Stored records:
* * *

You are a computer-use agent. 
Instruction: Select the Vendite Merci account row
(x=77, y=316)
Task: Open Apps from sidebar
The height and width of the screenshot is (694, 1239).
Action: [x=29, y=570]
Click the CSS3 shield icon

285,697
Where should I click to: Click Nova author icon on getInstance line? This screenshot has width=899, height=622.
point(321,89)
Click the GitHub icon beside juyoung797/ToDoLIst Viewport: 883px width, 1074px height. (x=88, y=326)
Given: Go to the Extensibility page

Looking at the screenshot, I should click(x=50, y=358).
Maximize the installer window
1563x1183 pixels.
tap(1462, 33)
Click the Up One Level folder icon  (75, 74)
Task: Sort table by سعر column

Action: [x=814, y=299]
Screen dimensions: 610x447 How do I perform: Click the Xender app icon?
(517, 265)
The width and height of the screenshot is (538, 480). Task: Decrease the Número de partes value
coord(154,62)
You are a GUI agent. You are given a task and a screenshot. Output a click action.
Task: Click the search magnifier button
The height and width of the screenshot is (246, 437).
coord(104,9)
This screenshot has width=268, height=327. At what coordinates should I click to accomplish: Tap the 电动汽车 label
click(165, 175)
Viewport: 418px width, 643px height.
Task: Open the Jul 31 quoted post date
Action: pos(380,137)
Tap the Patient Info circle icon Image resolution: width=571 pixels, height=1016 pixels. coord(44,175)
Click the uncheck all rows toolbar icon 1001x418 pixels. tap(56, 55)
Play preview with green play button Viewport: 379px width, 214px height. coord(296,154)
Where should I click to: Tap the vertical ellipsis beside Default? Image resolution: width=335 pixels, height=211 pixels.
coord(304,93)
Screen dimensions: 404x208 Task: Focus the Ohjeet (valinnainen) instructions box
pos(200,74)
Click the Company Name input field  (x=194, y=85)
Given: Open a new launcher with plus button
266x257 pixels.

* * *

Task statement — Please return every line from the one that contains "The height and width of the screenshot is (246, 437)." through the end of the entries, exactly, leaving out all others.

Output for this exercise —
The height and width of the screenshot is (246, 437).
coord(104,9)
This screenshot has width=268, height=327. At what coordinates should I click to accomplish: Tap the 电动汽车 label
click(165, 175)
Viewport: 418px width, 643px height.
Task: Open the Jul 31 quoted post date
Action: pos(380,137)
Tap the Patient Info circle icon Image resolution: width=571 pixels, height=1016 pixels. coord(44,175)
Click the uncheck all rows toolbar icon 1001x418 pixels. tap(56, 55)
Play preview with green play button Viewport: 379px width, 214px height. coord(296,154)
Where should I click to: Tap the vertical ellipsis beside Default? Image resolution: width=335 pixels, height=211 pixels.
coord(304,93)
Screen dimensions: 404x208 Task: Focus the Ohjeet (valinnainen) instructions box
pos(200,74)
Click the Company Name input field  (x=194, y=85)
Given: Open a new launcher with plus button
266x257 pixels.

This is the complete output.